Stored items
────────────────────────────────────────

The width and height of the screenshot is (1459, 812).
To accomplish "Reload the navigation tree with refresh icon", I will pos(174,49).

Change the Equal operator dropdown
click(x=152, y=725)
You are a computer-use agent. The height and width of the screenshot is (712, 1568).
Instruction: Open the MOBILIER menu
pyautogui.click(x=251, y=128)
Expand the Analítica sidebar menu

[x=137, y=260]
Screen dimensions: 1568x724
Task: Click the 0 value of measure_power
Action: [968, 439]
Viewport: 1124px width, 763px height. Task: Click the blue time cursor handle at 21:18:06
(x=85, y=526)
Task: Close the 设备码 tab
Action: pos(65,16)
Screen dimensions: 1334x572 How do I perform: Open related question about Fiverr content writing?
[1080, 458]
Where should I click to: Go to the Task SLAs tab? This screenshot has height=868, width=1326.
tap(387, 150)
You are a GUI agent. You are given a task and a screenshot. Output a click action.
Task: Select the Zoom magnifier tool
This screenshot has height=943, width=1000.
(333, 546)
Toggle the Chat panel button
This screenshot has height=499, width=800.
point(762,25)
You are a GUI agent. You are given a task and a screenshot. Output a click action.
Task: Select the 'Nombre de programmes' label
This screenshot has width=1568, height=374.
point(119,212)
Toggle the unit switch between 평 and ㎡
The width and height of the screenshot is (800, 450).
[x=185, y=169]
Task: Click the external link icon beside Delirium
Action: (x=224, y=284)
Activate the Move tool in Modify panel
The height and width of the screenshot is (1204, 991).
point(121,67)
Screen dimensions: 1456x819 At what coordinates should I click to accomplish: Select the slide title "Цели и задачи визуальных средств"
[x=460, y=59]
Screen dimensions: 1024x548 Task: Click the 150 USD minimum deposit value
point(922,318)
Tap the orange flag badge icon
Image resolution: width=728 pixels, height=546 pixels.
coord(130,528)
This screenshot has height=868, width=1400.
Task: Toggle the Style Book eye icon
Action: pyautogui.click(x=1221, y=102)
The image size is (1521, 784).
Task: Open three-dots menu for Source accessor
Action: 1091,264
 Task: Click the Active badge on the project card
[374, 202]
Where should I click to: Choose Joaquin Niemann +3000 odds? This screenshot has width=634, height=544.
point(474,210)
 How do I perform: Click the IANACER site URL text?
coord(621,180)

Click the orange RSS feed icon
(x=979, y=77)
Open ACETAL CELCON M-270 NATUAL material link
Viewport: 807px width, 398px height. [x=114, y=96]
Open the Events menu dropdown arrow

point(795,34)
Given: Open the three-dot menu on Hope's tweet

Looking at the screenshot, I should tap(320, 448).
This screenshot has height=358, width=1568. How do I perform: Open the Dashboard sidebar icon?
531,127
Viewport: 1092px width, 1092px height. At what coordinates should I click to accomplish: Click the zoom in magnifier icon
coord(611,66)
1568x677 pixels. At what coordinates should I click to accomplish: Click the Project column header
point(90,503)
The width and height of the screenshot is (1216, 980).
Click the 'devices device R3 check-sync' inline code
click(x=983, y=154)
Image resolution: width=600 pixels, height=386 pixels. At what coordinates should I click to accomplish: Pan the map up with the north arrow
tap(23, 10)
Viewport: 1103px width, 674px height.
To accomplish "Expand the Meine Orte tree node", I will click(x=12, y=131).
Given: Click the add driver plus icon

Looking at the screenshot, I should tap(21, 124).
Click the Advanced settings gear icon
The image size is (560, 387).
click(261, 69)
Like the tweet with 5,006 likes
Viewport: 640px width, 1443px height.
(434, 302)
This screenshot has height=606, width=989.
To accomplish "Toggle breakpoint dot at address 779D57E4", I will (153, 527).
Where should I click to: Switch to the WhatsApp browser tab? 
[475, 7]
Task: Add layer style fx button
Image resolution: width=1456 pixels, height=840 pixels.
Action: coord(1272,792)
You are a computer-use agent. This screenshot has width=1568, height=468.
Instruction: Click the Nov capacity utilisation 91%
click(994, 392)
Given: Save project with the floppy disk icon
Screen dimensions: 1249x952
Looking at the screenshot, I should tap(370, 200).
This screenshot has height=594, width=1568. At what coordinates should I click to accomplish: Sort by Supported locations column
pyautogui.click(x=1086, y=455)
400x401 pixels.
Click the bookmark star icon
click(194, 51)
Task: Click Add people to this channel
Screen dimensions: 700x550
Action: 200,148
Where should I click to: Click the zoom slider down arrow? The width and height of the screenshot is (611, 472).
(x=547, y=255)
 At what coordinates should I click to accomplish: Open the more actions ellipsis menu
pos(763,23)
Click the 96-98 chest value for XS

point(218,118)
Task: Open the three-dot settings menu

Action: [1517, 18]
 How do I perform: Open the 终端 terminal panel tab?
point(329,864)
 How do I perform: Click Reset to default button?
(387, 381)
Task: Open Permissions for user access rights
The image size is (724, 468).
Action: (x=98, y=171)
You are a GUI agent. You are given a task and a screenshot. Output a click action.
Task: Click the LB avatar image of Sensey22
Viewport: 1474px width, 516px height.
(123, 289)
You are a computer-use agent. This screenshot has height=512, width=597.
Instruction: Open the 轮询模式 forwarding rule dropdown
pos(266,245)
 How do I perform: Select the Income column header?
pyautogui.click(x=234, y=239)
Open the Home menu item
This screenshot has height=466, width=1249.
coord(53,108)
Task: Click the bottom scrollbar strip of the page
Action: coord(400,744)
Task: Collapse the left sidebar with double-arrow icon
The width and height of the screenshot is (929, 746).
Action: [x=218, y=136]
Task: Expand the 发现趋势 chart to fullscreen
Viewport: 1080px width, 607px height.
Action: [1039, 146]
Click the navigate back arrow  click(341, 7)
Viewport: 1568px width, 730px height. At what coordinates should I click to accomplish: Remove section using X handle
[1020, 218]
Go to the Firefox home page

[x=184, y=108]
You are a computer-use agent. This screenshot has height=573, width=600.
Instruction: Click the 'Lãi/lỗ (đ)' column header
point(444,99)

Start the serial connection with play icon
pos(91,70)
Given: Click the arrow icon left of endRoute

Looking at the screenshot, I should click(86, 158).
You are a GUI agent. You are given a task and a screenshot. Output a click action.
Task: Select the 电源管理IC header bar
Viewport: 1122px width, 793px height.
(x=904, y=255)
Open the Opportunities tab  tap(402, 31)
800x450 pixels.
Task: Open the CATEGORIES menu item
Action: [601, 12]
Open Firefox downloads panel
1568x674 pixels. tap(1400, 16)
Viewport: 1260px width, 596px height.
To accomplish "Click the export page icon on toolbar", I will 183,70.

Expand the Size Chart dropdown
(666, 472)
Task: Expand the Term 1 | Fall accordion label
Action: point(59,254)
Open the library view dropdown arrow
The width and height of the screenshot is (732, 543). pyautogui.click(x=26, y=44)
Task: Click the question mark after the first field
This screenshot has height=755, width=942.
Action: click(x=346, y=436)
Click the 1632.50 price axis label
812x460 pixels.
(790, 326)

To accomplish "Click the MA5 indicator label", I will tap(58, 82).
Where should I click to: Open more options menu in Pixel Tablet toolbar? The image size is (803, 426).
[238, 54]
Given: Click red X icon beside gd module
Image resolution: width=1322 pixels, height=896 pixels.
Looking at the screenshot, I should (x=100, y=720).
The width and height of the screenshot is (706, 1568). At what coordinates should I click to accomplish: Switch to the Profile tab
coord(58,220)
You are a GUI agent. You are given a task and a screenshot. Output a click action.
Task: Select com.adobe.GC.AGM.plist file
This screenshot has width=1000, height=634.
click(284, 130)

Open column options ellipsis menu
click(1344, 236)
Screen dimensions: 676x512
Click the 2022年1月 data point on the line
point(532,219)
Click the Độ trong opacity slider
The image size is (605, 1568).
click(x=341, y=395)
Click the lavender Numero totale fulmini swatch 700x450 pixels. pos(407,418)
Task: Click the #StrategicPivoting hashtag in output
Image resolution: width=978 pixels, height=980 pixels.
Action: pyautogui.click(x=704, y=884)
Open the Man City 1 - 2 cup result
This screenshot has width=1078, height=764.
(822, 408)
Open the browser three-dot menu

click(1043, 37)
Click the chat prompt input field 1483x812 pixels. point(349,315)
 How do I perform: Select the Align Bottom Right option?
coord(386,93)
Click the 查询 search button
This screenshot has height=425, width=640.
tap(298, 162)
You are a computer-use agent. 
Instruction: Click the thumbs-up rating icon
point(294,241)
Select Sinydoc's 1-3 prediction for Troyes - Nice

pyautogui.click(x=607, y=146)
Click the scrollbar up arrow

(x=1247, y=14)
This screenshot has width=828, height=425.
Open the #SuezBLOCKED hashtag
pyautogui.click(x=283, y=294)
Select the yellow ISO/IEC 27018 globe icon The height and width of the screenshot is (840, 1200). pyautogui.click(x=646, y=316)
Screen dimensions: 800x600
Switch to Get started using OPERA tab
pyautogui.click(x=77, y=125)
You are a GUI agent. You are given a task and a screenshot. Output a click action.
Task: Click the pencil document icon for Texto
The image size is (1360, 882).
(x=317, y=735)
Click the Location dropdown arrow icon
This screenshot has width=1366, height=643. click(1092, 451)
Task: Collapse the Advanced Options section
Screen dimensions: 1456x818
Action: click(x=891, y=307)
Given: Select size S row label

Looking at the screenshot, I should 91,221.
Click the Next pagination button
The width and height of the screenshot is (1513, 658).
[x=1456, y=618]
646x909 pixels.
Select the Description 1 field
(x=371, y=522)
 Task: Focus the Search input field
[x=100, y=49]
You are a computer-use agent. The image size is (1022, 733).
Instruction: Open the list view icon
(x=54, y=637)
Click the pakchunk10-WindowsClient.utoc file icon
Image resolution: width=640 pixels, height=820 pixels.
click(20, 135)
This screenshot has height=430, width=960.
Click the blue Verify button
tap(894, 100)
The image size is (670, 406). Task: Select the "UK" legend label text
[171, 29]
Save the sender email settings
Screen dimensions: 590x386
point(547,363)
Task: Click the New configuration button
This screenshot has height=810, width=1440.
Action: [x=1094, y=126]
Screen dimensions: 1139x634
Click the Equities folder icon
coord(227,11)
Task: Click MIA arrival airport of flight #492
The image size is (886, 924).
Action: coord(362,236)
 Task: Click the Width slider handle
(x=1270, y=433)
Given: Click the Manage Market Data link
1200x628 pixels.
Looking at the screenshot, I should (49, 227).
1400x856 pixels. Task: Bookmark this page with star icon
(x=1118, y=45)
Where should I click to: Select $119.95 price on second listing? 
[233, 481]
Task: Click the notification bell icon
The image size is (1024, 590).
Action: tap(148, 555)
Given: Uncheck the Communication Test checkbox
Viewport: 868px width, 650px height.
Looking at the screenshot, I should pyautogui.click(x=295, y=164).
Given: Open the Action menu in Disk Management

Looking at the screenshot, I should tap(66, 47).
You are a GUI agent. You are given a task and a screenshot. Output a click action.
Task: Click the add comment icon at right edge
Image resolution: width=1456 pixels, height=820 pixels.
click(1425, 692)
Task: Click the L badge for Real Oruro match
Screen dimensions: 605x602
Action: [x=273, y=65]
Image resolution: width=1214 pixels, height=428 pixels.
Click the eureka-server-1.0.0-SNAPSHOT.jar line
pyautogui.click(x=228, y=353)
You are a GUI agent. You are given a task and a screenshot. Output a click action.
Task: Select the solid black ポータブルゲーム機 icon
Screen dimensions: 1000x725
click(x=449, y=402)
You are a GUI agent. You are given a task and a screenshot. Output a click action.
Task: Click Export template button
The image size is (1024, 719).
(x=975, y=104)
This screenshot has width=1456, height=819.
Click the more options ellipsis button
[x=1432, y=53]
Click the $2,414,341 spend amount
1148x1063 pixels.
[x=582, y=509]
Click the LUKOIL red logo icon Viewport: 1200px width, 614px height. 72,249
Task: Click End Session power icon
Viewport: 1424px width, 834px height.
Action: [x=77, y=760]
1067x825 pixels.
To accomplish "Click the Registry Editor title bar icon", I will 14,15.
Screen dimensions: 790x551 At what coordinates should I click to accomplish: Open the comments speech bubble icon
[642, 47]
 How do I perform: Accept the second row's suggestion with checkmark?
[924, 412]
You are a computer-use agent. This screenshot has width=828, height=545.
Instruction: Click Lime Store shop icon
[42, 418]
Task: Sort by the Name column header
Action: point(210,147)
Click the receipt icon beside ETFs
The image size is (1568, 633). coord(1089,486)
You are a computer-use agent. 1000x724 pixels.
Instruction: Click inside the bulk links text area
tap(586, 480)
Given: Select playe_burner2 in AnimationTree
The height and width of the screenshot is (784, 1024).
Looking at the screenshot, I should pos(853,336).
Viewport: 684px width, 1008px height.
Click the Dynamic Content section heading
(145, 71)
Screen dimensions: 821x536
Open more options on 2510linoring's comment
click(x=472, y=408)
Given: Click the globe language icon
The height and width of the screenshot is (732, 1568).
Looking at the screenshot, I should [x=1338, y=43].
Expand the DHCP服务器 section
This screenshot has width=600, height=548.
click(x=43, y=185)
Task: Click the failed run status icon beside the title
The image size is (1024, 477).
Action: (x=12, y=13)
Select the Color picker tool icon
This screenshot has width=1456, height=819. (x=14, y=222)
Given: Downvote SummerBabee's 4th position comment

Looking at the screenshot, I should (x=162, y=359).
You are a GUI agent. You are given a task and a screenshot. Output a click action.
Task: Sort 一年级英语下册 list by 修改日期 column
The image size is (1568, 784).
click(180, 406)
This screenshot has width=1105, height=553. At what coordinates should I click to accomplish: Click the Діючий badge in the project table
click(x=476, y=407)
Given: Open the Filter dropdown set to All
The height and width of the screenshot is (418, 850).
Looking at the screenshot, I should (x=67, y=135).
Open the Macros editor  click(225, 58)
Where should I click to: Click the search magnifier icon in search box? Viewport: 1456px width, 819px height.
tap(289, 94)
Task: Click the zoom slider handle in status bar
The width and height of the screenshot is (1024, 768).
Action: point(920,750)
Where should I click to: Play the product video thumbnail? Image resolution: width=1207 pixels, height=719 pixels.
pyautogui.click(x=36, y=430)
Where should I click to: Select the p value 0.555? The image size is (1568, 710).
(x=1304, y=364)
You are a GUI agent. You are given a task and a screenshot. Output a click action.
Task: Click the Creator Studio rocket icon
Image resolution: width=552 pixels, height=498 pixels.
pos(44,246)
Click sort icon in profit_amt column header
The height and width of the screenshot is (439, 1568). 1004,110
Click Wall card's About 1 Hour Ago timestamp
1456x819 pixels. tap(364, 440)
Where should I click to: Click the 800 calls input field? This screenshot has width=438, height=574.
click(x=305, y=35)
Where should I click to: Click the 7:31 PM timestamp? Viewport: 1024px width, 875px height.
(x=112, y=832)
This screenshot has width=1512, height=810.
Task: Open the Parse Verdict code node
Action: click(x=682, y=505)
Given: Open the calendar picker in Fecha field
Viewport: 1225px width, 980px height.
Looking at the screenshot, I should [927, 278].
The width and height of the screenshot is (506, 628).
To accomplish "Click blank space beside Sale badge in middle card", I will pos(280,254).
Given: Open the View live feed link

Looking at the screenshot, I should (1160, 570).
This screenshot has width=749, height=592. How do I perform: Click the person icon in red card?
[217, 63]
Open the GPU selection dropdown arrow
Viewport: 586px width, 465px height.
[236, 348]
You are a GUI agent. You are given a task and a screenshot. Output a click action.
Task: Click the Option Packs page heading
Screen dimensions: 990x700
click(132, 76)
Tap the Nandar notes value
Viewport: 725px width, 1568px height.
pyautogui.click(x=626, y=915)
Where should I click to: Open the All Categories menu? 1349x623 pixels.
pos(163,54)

────────────────────────────────────────

## YOUR TASK
In your answer, include only the lines above starting at the line that holds "Task: Click the New configuration button" and ending at the line that holds "Image resolution: width=1214", copied exactly.

## THE ANSWER
Task: Click the New configuration button
This screenshot has height=810, width=1440.
Action: [x=1094, y=126]
Screen dimensions: 1139x634
Click the Equities folder icon
coord(227,11)
Task: Click MIA arrival airport of flight #492
The image size is (886, 924).
Action: coord(362,236)
 Task: Click the Width slider handle
(x=1270, y=433)
Given: Click the Manage Market Data link
1200x628 pixels.
Looking at the screenshot, I should (49, 227).
1400x856 pixels. Task: Bookmark this page with star icon
(x=1118, y=45)
Where should I click to: Select $119.95 price on second listing? 
[233, 481]
Task: Click the notification bell icon
The image size is (1024, 590).
Action: tap(148, 555)
Given: Uncheck the Communication Test checkbox
Viewport: 868px width, 650px height.
Looking at the screenshot, I should pyautogui.click(x=295, y=164).
Given: Open the Action menu in Disk Management

Looking at the screenshot, I should tap(66, 47).
You are a GUI agent. You are given a task and a screenshot. Output a click action.
Task: Click the add comment icon at right edge
Image resolution: width=1456 pixels, height=820 pixels.
click(1425, 692)
Task: Click the L badge for Real Oruro match
Screen dimensions: 605x602
Action: [x=273, y=65]
Image resolution: width=1214 pixels, height=428 pixels.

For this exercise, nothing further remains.